Smartphone Lokal Ini Bisa Isi Saldo E-Toll

Ilustrasi penggunaan e-toll
Sumber :
  • Polytron

VIVA.co.id – Pada Oktober 2017, pengguna jalan bebas hambatan diwajibkan menggunakan e-toll. Uang elektronik berupa kartu atau e-toll kini menjadi hal penting yang harus dimiliki, khususnya bagi para pengemudi di sekitar Jabodetabek.

Salah satu keuntungannya, pengguna tidak perlu harus mengantre panjang dan transaksi pembayaran pun semakin mudah dan cepat.

Badan Pengatur Jalan Tol (BPJT) mulai mewajibkan pembayaran nontunai menggunakan e-toll pada Oktober 2017, tapi penggunaan e-toll dapat dikatakan masih minim. Salah satu kendalanya adalah adanya kesulitan untuk mengisi ulang atau top up kartu elektronik tersebut.

Peluang tersebut dimanfaatkan oleh Polytron Smartphone sebagai bentuk inovasi smartphone mereka. General Manager Mobile Phone Polytron, Usun Pringgodigdo mengatakan, melihat sulitnya pengisian e-toll, Polytron Prime 7 menawarkan kemudahan mengisinya.

“Salah satu keunggulan Prime 7 bisa digunakan untuk mengisi e-toll. Jadi lebih mudah. ‘Kekhawatiran’ tentang susahnya isi e-toll kini tak ada lagi,” ujar Usun dalam keterangan tertulis yang diterima VIVA.co.id, Rabu 6 September 2017.

Prime 7 memiliki  teknologi NFC Near Field Communication (NFC) dengan embedded Secure Element (eSE) pada smartphone, yang mana selain untuk transfer data, NFC yang digunakan telah memenuhi standar Europay International, Mastercard, VISA (EMVCo) untuk memfasilitasi proses transaksi pembayaran yang aman.

Gimana caranya? Gampang saja. Mengisi saldo e-toll Mandiri hanya dengan menempelkan kartu ke Prime 7 melalui proses yang dilakukan dengan aplikasi resmi Bank Mandiri. Maka dengan demikian, mengisi e-toll tidaklah sulit,” ujar Usun.
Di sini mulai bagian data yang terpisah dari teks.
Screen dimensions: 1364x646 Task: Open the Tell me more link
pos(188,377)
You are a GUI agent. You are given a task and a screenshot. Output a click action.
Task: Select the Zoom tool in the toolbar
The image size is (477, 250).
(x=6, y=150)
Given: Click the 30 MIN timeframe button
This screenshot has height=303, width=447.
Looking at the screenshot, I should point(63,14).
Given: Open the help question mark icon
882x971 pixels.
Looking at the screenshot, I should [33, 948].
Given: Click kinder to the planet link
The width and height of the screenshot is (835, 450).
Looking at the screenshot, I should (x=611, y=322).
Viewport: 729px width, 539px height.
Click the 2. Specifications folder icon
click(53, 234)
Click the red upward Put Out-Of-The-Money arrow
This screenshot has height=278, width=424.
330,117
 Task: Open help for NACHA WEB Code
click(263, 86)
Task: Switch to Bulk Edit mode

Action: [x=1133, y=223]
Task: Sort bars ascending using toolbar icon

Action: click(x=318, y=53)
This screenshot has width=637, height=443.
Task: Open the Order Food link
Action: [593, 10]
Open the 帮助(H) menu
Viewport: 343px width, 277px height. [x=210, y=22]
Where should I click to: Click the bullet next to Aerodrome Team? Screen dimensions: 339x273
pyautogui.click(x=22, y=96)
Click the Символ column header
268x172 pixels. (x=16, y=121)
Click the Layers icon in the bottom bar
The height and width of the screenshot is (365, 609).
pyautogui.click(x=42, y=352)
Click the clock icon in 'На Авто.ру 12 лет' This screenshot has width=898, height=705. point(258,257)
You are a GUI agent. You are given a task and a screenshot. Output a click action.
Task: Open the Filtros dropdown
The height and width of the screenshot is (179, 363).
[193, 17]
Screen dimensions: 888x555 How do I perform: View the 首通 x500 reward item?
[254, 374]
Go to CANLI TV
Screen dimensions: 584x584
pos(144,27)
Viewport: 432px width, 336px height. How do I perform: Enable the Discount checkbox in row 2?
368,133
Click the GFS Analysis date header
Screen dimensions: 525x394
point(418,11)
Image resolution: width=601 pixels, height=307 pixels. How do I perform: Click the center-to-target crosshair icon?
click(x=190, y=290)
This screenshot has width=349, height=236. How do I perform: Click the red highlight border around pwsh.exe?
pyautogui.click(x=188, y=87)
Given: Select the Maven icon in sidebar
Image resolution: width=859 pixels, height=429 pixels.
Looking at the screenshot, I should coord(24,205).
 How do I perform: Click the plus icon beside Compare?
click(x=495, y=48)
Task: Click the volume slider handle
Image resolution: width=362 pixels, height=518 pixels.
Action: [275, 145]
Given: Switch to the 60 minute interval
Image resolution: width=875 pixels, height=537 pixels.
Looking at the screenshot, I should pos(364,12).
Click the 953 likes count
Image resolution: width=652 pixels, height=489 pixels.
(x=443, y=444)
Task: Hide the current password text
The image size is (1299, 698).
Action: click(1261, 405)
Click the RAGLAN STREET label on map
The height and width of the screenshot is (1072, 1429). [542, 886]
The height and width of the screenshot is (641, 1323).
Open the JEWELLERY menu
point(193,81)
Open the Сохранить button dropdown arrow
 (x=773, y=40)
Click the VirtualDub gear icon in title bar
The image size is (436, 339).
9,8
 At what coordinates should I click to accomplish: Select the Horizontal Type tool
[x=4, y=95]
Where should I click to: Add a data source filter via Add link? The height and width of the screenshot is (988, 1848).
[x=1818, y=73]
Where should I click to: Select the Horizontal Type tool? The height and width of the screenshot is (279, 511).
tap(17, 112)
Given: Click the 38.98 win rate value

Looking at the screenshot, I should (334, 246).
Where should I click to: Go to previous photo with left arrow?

Selain menerapkan teknologi NFC Data Transfer, Prime 7 juga dilengkapi dengan Fira OS yang memiliki sejumlah fitur lain yang mempermudah kebutuhan transaksi. Prime 7 juga dikenal dengan #Breakresistant smartphone yang dapat menjamin kekuatan daya tahan body handphone atau tahan banting.